In stark contrast, you might go in to a shop on 23rd December, clueless, but knowing that you have to get something for Great Uncle Jim. You head for the 'gifts' section, pick up a 'set' of something or other - driving 'set', DIY 'set', smellies 'set' that the shop has got in specifically for scenarios like yours - boring everyday items but in a black card box with cellophane on the front - and you think "Meh, that'll do".

Kaz7779 · 22/11/2022 12:16

I lost my sense of smell a few years ago, my hubby buys me perfume!! Not just one which would probably last me a really long time, as I still wear it! lots of sets of random perfumes/smelly sets, pretty sure I don't smell as I'm really paranoid!! Partners don't listen!! Something that is just reality 🤷😅

Var57 · 22/11/2022 12:19

I bet a guy in a V neck jumper could fix your printer.

Unicorn34 · 22/11/2022 12:24

heldinadream · 21/11/2022 12:23

Fuck knows what she's thinking but please buy her a sarong.
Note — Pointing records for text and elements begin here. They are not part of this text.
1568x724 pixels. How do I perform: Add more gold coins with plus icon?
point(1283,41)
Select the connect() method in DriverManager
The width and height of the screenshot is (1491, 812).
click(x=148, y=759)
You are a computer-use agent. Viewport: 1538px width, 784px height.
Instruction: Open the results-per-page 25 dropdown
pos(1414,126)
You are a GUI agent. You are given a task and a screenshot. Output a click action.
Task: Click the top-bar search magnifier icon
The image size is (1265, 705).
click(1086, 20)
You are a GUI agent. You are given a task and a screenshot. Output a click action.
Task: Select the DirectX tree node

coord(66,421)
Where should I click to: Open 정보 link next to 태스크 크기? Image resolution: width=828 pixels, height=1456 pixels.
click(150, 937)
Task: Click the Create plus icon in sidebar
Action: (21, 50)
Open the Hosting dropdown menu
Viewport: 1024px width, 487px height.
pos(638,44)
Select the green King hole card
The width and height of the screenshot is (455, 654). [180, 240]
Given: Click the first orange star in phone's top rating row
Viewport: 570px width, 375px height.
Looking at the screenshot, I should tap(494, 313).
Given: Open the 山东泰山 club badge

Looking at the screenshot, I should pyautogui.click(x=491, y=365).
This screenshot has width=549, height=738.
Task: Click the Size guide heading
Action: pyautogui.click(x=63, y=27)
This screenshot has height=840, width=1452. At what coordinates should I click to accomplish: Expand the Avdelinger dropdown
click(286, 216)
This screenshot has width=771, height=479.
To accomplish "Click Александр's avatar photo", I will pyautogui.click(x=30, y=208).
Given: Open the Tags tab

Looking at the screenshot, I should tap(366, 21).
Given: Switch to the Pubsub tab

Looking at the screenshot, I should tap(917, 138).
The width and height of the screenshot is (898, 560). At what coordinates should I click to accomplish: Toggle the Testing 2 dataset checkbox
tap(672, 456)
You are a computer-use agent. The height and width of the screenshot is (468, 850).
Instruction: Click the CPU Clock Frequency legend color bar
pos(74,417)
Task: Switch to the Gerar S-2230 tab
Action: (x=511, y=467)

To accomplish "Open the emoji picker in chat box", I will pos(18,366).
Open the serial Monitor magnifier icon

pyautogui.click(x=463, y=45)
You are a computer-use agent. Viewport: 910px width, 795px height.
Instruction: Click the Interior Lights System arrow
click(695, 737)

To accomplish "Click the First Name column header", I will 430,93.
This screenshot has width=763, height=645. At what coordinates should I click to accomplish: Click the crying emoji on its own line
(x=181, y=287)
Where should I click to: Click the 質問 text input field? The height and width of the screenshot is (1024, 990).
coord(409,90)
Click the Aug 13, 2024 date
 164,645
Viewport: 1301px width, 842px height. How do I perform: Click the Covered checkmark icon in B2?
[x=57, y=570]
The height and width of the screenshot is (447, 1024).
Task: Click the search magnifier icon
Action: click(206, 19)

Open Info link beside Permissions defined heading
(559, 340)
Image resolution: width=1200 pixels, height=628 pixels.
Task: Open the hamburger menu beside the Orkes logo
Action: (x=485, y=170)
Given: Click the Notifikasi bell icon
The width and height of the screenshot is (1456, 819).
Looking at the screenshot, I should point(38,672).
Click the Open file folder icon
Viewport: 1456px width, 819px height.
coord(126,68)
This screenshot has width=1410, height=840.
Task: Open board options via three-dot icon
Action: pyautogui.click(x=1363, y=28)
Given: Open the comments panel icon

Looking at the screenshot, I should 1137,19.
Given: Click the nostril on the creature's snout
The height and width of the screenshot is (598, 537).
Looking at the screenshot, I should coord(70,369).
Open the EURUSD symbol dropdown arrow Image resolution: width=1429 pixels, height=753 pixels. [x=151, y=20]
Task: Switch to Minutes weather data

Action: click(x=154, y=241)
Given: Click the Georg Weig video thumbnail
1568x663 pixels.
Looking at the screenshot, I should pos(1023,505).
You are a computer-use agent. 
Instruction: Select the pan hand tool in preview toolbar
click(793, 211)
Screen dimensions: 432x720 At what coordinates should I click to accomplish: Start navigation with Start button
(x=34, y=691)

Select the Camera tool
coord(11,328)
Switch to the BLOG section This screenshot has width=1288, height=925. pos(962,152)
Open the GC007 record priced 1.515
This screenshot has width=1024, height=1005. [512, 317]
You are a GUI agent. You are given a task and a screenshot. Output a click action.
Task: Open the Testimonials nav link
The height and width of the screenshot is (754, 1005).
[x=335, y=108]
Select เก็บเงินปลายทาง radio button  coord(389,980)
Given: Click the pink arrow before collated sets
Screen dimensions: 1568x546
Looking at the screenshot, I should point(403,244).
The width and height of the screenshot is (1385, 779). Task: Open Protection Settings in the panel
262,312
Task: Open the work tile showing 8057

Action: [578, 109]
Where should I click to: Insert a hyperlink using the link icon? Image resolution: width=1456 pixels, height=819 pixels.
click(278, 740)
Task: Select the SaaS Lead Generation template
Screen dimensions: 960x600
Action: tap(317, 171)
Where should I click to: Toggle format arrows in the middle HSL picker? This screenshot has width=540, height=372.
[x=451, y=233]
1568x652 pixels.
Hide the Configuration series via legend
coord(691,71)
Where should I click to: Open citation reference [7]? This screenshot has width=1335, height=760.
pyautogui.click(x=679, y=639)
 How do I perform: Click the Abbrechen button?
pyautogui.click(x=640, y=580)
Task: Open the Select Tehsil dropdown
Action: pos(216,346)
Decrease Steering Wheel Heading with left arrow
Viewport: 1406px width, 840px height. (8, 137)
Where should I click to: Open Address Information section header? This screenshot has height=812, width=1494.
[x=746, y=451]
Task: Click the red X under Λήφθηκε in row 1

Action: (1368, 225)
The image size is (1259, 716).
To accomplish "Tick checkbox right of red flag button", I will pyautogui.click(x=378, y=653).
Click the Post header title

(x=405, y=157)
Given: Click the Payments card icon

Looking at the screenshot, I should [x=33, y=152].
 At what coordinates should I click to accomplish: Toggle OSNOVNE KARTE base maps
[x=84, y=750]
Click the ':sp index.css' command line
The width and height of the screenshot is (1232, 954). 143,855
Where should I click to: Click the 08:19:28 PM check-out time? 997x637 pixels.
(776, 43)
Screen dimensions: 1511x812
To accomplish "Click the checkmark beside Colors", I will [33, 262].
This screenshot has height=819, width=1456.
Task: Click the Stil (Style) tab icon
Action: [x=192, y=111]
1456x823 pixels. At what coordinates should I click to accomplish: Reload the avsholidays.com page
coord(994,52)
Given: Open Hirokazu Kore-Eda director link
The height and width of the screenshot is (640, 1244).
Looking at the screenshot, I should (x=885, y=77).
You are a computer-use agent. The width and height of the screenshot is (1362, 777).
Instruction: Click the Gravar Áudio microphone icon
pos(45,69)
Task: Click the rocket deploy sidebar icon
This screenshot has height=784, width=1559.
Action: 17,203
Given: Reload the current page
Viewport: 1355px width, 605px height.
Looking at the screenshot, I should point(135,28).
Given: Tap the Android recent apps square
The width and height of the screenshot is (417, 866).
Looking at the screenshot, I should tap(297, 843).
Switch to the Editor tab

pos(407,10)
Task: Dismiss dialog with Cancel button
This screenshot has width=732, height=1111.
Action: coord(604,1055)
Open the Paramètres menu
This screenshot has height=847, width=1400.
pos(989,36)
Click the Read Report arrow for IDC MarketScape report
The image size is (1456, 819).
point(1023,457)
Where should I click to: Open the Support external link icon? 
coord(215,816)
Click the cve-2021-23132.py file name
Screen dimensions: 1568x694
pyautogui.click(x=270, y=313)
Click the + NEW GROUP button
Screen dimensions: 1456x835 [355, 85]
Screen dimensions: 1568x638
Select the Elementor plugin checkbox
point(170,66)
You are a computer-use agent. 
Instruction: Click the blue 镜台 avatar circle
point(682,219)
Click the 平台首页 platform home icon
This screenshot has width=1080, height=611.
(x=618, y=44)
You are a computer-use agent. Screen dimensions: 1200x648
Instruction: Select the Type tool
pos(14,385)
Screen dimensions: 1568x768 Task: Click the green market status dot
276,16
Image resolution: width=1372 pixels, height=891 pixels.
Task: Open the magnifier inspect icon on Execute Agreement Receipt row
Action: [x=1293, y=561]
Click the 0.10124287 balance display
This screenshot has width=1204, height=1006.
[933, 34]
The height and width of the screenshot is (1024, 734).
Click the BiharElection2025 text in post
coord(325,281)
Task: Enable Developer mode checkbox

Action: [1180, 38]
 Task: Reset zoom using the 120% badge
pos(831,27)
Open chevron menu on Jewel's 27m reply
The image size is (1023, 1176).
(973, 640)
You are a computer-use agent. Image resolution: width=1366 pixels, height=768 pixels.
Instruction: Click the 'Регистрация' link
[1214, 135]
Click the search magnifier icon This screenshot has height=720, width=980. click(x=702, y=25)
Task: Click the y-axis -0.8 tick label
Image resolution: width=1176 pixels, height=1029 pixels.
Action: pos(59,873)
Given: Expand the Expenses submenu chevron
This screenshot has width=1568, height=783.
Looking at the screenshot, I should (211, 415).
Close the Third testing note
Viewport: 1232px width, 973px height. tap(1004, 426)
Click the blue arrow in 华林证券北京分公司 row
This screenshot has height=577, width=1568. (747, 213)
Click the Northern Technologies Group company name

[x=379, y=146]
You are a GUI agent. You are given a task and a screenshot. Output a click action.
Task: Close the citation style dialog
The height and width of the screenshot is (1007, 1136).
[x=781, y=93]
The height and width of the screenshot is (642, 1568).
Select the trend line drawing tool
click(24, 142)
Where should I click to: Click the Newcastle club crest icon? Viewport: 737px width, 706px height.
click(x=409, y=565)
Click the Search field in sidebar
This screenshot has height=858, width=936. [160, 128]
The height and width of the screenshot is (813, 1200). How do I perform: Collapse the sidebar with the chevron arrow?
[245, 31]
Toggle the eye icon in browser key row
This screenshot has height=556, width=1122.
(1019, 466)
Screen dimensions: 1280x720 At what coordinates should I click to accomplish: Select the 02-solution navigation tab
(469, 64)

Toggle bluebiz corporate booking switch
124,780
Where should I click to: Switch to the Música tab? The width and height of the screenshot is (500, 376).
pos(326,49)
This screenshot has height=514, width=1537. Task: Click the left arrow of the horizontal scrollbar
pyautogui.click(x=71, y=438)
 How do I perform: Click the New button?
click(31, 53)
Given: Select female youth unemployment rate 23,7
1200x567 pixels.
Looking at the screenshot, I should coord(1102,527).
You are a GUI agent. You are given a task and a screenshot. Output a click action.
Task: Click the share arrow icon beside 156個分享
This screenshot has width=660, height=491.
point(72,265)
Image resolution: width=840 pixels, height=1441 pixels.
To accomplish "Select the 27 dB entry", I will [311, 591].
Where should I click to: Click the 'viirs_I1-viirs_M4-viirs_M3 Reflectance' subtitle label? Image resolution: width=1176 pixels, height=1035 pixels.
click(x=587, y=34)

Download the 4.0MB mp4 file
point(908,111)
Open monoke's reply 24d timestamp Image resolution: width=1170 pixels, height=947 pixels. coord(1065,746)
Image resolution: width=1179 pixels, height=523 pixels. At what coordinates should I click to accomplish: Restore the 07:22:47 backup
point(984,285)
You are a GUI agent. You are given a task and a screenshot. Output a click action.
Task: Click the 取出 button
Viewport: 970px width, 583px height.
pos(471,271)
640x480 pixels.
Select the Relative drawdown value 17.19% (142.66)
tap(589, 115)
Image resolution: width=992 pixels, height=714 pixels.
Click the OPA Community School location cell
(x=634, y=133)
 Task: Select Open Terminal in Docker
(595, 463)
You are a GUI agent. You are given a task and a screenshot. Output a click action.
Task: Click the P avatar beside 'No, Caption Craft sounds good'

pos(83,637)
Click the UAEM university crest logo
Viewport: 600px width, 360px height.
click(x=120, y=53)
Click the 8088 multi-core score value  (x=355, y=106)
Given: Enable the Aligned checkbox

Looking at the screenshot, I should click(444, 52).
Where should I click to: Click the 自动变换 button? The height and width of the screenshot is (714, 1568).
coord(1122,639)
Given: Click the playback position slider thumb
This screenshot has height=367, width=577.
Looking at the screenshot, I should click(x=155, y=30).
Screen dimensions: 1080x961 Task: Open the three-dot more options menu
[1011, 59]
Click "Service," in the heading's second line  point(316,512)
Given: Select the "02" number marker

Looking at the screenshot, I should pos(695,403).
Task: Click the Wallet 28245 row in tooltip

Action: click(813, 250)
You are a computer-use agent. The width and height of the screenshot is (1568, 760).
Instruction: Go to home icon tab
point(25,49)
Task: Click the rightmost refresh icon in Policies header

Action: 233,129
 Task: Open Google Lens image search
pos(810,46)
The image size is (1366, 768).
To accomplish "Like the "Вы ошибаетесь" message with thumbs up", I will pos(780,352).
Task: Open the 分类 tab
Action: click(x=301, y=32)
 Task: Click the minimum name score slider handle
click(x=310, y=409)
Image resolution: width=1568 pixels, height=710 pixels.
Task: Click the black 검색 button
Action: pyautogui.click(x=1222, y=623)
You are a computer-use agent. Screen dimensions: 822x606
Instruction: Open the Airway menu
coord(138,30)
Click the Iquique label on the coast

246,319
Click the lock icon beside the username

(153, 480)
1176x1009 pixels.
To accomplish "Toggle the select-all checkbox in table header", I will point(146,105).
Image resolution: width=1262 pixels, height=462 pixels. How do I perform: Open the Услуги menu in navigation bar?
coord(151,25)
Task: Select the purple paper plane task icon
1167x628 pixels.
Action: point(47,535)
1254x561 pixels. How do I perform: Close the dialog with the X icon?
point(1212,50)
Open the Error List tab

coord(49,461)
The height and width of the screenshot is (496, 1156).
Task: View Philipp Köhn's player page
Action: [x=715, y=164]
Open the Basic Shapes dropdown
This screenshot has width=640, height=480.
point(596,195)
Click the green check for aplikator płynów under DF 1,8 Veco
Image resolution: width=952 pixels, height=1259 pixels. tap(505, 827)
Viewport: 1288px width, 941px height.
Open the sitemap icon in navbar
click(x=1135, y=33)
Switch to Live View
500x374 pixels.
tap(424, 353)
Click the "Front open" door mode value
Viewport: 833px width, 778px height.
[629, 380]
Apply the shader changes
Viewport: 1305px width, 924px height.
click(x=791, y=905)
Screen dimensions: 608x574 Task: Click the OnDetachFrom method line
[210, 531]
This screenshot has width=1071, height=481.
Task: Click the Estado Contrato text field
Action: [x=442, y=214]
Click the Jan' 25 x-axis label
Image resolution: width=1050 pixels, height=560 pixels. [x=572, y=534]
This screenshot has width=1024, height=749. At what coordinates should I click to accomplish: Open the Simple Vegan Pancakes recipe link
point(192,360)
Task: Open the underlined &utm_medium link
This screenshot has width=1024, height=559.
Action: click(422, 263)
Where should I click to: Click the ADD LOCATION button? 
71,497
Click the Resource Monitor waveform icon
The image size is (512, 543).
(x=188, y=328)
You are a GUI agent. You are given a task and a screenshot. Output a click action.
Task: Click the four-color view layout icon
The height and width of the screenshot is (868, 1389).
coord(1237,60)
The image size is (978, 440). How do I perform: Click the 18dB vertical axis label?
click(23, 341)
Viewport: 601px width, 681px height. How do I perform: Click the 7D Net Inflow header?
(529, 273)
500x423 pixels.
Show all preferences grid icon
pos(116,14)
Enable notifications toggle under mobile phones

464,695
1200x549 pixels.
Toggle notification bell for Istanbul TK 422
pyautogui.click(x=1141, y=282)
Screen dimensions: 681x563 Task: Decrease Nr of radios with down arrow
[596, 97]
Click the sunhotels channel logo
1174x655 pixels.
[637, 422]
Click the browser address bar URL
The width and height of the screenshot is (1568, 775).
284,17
Then another and another.
It's the only way forward,

This with bells on!

ILoveShula · 22/11/2022 12:34

@WeBuiltThisBuffetOnSausageRoll , you get it!
I blame the so called 'gifting guides'. They always seem to suggest the same sort of things - scented candle and bubble bath for mum, hip flask and driving gloves for dad, gardening set for a gardener, cooking set or apron and oven gloves for a cook...

You're so right about the sets.

KettrickenSmiled · 22/11/2022 12:36

Var57 · 22/11/2022 12:19

I bet a guy in a V neck jumper could fix your printer.

😂😂😂

ChiefWiggumsBoy · 22/11/2022 12:53

@VollywoodHampires he has. Why not read all the OP's posts?